Directions>
The answer must be an exact transcription of all the records below.

Task data>
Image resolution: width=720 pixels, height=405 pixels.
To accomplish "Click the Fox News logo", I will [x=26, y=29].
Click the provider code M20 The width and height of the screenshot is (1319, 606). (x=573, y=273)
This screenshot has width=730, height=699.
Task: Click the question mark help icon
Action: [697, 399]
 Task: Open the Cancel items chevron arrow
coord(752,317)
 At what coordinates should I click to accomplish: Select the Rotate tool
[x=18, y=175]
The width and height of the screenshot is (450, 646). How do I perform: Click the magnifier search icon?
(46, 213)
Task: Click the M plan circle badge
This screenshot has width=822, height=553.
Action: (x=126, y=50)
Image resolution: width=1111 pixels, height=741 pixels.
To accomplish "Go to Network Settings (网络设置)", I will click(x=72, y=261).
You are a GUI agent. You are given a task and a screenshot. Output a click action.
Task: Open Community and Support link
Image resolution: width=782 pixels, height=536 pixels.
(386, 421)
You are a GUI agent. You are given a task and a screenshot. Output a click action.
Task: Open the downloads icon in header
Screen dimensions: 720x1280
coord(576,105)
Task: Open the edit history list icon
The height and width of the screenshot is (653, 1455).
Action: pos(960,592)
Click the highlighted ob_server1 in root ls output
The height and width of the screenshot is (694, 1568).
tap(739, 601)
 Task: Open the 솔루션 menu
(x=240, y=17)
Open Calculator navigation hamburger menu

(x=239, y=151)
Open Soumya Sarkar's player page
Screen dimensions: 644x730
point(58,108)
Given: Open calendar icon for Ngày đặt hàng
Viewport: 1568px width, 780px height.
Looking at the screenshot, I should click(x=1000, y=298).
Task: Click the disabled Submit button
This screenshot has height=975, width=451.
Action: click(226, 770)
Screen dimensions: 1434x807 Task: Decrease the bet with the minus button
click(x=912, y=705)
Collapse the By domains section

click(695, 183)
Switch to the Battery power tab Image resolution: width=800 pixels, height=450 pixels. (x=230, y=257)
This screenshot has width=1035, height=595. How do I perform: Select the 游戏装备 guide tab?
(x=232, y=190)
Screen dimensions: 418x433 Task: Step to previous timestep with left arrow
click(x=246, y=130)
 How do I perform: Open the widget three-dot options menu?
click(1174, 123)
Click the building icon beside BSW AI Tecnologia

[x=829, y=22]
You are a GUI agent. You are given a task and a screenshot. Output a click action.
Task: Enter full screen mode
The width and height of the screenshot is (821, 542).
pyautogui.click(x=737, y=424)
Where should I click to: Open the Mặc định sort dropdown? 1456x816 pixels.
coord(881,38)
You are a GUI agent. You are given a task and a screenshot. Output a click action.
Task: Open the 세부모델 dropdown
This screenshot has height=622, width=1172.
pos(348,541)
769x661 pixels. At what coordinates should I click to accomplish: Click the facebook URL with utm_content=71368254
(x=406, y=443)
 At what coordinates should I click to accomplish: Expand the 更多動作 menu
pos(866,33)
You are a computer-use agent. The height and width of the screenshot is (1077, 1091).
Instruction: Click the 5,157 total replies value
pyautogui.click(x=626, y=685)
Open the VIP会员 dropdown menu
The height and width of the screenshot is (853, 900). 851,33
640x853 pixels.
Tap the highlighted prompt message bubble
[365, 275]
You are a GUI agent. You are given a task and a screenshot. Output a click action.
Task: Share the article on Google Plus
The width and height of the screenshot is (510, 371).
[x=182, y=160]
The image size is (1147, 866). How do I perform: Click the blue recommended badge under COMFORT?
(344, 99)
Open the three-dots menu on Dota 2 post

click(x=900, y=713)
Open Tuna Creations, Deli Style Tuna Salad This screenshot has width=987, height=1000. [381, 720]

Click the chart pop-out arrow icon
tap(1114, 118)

Answer section>
Image resolution: width=720 pixels, height=405 pixels.
To accomplish "Click the Fox News logo", I will [x=26, y=29].
Click the provider code M20 The width and height of the screenshot is (1319, 606). (x=573, y=273)
This screenshot has width=730, height=699.
Task: Click the question mark help icon
Action: [697, 399]
 Task: Open the Cancel items chevron arrow
coord(752,317)
 At what coordinates should I click to accomplish: Select the Rotate tool
[x=18, y=175]
The width and height of the screenshot is (450, 646). How do I perform: Click the magnifier search icon?
(46, 213)
Task: Click the M plan circle badge
This screenshot has width=822, height=553.
Action: (x=126, y=50)
Image resolution: width=1111 pixels, height=741 pixels.
To accomplish "Go to Network Settings (网络设置)", I will click(x=72, y=261).
You are a GUI agent. You are given a task and a screenshot. Output a click action.
Task: Open Community and Support link
Image resolution: width=782 pixels, height=536 pixels.
(386, 421)
You are a GUI agent. You are given a task and a screenshot. Output a click action.
Task: Open the downloads icon in header
Screen dimensions: 720x1280
coord(576,105)
Task: Open the edit history list icon
The height and width of the screenshot is (653, 1455).
Action: pos(960,592)
Click the highlighted ob_server1 in root ls output
The height and width of the screenshot is (694, 1568).
tap(739, 601)
 Task: Open the 솔루션 menu
(x=240, y=17)
Open Calculator navigation hamburger menu

(x=239, y=151)
Open Soumya Sarkar's player page
Screen dimensions: 644x730
point(58,108)
Given: Open calendar icon for Ngày đặt hàng
Viewport: 1568px width, 780px height.
Looking at the screenshot, I should click(x=1000, y=298).
Task: Click the disabled Submit button
This screenshot has height=975, width=451.
Action: click(226, 770)
Screen dimensions: 1434x807 Task: Decrease the bet with the minus button
click(x=912, y=705)
Collapse the By domains section

click(695, 183)
Switch to the Battery power tab Image resolution: width=800 pixels, height=450 pixels. (x=230, y=257)
This screenshot has width=1035, height=595. How do I perform: Select the 游戏装备 guide tab?
(x=232, y=190)
Screen dimensions: 418x433 Task: Step to previous timestep with left arrow
click(x=246, y=130)
 How do I perform: Open the widget three-dot options menu?
click(1174, 123)
Click the building icon beside BSW AI Tecnologia

[x=829, y=22]
You are a GUI agent. You are given a task and a screenshot. Output a click action.
Task: Enter full screen mode
The width and height of the screenshot is (821, 542).
pyautogui.click(x=737, y=424)
Where should I click to: Open the Mặc định sort dropdown? 1456x816 pixels.
coord(881,38)
You are a GUI agent. You are given a task and a screenshot. Output a click action.
Task: Open the 세부모델 dropdown
This screenshot has height=622, width=1172.
pos(348,541)
769x661 pixels. At what coordinates should I click to accomplish: Click the facebook URL with utm_content=71368254
(x=406, y=443)
 At what coordinates should I click to accomplish: Expand the 更多動作 menu
pos(866,33)
You are a computer-use agent. The height and width of the screenshot is (1077, 1091).
Instruction: Click the 5,157 total replies value
pyautogui.click(x=626, y=685)
Open the VIP会员 dropdown menu
The height and width of the screenshot is (853, 900). 851,33
640x853 pixels.
Tap the highlighted prompt message bubble
[365, 275]
You are a GUI agent. You are given a task and a screenshot. Output a click action.
Task: Share the article on Google Plus
The width and height of the screenshot is (510, 371).
[x=182, y=160]
The image size is (1147, 866). How do I perform: Click the blue recommended badge under COMFORT?
(344, 99)
Open the three-dots menu on Dota 2 post

click(x=900, y=713)
Open Tuna Creations, Deli Style Tuna Salad This screenshot has width=987, height=1000. [381, 720]

Click the chart pop-out arrow icon
tap(1114, 118)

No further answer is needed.